Líderes das tribos locais temem o impacto de projetos hidrelétricos anunciados pelo governo brasileiro e afirmam que as mudanças no clima estão tendo impacto negativo no seu ambiente. Miliband disse que os indígenas levantaram questões importantes.

"O desmatamento da floresta é responsável por cerca de um quinto das emissões de carbono do mundo, mais do que todo o setor de transportes - carros, aviões, tudo - no mundo", disse Miliband. "Então é absolutamente crítico que nós cheguemos a um acordo em Copenhague que envolva a redução destes índices de desmatamento."

"Mas nós temos que fazer isso de um jeito que ajude as pessoas na floresta, com as quais eu me encontrei, para que elas também tenham interesse em participar deste processo."

O ministro britânico disse aceitar que os países desenvolvidos, como a Grã-Bretanha, que emitiram mais gases nocivos ao longo dos últimos 150 anos, têm responsabilidade de fazer mais pelo ambiente do que países mais pobres que ainda estão se desenvolvendo.

Miliband disse ter esperança de que os países cheguem a um acordo em Copenhague, em dezembro. A reunião deve discutir o chamado Tratado pós-Kyoto.
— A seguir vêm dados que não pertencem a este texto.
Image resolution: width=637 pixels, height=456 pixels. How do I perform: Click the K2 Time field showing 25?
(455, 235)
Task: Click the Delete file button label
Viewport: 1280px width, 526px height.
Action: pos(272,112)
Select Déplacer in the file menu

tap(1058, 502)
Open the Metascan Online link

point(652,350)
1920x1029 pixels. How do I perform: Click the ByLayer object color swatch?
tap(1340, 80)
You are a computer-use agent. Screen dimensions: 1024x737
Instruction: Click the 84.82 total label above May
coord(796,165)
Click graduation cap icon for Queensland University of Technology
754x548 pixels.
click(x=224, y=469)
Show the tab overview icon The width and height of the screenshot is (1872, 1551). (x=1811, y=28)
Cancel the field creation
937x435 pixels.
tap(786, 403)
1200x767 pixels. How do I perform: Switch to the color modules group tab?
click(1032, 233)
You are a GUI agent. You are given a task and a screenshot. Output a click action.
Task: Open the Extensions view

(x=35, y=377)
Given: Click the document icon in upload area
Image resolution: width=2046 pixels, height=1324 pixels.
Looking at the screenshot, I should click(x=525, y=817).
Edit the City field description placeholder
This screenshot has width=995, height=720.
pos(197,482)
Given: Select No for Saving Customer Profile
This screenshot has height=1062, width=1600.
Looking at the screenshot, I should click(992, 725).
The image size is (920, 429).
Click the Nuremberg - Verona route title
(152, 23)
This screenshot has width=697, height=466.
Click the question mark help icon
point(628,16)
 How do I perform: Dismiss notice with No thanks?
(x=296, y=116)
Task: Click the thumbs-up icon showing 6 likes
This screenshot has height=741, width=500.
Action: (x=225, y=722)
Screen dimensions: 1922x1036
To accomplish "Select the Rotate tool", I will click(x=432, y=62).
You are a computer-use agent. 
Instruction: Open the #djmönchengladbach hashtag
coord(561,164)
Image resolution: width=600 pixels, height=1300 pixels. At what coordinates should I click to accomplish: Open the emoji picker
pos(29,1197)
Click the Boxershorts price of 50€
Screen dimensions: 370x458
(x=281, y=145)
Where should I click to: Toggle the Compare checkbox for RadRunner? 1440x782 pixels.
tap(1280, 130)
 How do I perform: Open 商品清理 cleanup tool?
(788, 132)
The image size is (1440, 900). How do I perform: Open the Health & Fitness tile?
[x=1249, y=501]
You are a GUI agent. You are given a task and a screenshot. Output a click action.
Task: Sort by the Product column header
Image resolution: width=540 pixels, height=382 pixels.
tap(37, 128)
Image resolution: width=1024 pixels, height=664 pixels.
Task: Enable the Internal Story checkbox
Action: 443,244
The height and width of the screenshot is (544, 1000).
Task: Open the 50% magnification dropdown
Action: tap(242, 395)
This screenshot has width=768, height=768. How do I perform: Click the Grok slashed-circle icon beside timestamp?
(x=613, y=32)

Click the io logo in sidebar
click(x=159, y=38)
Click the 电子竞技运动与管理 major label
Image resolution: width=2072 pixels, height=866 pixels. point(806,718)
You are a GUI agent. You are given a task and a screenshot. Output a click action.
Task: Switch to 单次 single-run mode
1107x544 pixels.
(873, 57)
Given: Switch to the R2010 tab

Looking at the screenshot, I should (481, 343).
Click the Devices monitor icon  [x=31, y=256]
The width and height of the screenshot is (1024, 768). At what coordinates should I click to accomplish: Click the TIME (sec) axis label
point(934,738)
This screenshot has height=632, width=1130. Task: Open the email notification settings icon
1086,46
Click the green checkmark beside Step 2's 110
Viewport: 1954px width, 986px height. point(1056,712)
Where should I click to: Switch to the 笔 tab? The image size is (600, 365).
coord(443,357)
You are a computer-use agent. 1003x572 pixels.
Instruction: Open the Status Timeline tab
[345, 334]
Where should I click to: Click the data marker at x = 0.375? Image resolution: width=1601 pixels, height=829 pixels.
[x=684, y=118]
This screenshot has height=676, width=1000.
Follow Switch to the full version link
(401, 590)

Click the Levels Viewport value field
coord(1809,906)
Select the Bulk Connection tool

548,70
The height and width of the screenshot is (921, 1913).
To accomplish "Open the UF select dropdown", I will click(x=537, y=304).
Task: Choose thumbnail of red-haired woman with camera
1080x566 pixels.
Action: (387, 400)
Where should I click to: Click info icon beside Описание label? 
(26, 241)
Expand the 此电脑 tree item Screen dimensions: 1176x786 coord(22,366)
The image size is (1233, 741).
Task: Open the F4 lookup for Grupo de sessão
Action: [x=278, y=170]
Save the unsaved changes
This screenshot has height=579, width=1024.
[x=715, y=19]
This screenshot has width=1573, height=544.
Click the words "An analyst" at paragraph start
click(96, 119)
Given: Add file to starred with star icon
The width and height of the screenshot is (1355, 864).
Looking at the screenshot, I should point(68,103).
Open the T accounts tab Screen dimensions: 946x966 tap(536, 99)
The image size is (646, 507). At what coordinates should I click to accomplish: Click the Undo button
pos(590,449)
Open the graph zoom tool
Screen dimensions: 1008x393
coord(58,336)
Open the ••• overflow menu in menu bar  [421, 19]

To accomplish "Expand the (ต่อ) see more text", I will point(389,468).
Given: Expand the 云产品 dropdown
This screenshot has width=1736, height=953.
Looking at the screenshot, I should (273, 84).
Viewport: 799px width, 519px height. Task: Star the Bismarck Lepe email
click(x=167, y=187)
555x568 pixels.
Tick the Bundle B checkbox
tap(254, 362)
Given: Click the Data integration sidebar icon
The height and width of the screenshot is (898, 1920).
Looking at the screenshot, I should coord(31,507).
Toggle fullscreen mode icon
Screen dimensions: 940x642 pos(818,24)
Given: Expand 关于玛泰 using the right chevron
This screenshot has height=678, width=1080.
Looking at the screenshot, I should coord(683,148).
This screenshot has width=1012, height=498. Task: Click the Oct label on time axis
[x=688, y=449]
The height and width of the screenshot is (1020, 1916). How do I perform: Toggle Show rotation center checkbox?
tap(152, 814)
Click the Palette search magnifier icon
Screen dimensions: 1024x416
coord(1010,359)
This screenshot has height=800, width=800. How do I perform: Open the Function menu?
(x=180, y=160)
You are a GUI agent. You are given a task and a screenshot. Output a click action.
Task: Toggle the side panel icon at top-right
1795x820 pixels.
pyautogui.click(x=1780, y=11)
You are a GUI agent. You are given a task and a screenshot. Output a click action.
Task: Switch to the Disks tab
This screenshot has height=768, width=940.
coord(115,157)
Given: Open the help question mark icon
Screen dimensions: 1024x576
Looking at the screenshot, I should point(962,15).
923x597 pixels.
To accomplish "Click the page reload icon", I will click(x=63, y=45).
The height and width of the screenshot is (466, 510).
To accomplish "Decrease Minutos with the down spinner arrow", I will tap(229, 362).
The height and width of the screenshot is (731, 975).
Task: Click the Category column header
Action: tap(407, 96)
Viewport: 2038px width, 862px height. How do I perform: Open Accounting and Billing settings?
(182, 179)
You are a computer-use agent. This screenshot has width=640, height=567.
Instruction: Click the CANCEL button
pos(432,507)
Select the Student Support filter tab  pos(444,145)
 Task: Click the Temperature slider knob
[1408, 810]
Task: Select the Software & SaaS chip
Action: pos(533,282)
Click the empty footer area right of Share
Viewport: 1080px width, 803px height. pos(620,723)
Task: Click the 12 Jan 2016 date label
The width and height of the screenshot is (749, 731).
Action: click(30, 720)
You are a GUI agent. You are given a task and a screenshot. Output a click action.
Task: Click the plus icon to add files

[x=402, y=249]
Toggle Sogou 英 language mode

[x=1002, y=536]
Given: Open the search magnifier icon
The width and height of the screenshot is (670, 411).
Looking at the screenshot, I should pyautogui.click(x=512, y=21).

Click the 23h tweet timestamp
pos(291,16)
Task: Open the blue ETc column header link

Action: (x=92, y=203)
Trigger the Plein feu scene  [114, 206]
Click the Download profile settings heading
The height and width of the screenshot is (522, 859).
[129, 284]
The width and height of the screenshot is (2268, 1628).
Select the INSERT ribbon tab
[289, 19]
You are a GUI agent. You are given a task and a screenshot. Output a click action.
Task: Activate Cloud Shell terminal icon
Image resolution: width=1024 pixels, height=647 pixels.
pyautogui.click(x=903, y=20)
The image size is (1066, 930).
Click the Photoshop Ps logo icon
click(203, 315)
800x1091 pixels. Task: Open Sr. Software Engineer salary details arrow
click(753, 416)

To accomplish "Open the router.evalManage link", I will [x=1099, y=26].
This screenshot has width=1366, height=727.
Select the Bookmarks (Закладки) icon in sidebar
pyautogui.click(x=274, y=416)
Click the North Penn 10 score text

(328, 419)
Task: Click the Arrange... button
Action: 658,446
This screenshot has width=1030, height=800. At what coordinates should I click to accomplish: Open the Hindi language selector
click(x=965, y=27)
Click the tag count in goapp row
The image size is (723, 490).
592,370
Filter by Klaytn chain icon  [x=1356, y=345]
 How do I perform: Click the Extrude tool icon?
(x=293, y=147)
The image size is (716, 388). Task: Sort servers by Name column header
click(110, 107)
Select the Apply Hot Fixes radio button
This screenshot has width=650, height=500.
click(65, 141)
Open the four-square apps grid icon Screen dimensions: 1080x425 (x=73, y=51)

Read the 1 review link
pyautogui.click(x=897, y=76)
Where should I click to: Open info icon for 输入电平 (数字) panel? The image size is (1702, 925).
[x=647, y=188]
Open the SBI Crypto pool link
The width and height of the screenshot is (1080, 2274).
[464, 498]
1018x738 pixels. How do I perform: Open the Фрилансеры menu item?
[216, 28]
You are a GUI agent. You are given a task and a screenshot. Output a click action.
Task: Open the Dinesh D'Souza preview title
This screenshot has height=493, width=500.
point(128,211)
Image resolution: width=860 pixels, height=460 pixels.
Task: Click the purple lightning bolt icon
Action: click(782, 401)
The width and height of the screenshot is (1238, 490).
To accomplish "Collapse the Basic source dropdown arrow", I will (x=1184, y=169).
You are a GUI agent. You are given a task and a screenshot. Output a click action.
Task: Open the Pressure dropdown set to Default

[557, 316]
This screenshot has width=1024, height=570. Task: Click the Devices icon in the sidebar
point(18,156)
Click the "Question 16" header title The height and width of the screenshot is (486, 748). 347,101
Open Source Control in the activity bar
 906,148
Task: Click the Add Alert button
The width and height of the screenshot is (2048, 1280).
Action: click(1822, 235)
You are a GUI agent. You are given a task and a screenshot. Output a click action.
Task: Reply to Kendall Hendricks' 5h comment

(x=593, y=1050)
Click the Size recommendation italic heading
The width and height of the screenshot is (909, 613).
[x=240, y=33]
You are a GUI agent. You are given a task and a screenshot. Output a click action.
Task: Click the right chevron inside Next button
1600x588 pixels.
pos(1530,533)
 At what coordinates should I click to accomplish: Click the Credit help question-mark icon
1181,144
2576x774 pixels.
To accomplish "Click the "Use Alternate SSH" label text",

O Tratado de Kyoto, firmado em 1997 e que vence em 2012, estabelecia metas para corte de emissões entre os países desenvolvidos, mas poupava os países em desenvolvimento, o que reduzia sua eficácia. Além disso, com a retirada dos Estados Unidos, maior emissor histórico de poluentes, seu alcance ficou limitado.

Com o novo tratado, a comunidade internacional espera conseguir um comprometimento de todos os países para limitar as emissões.